____ DATA EXTRACTS
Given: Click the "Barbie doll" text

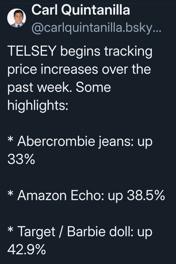Looking at the screenshot, I should tap(99, 232).
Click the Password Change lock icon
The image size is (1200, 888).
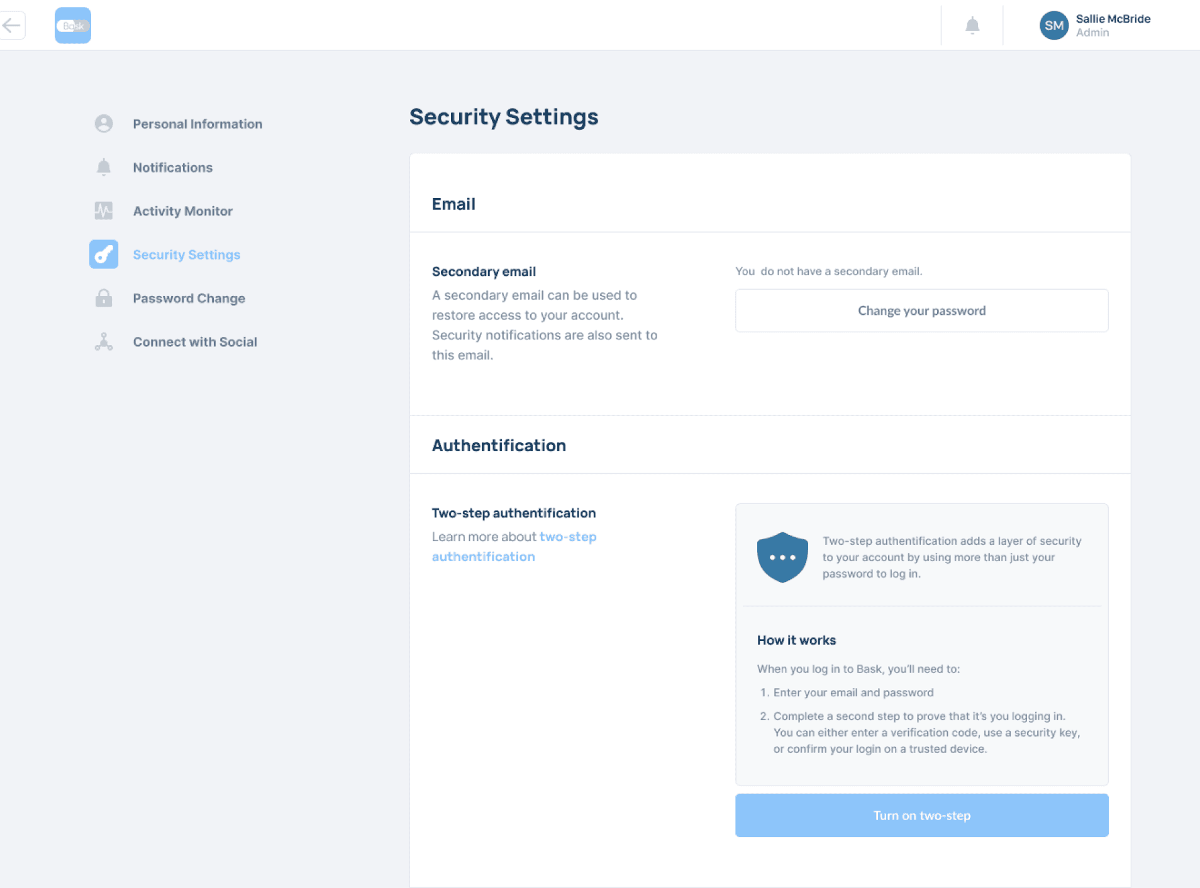click(x=104, y=298)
________
WHAT YOU WILL DO –
Skip the images and set down the rest of the data unchanged.

REPLY TO THE EXERCISE –
Given: Click the "Barbie doll" text

Looking at the screenshot, I should tap(99, 232).
Click the Password Change lock icon
The image size is (1200, 888).
click(x=104, y=298)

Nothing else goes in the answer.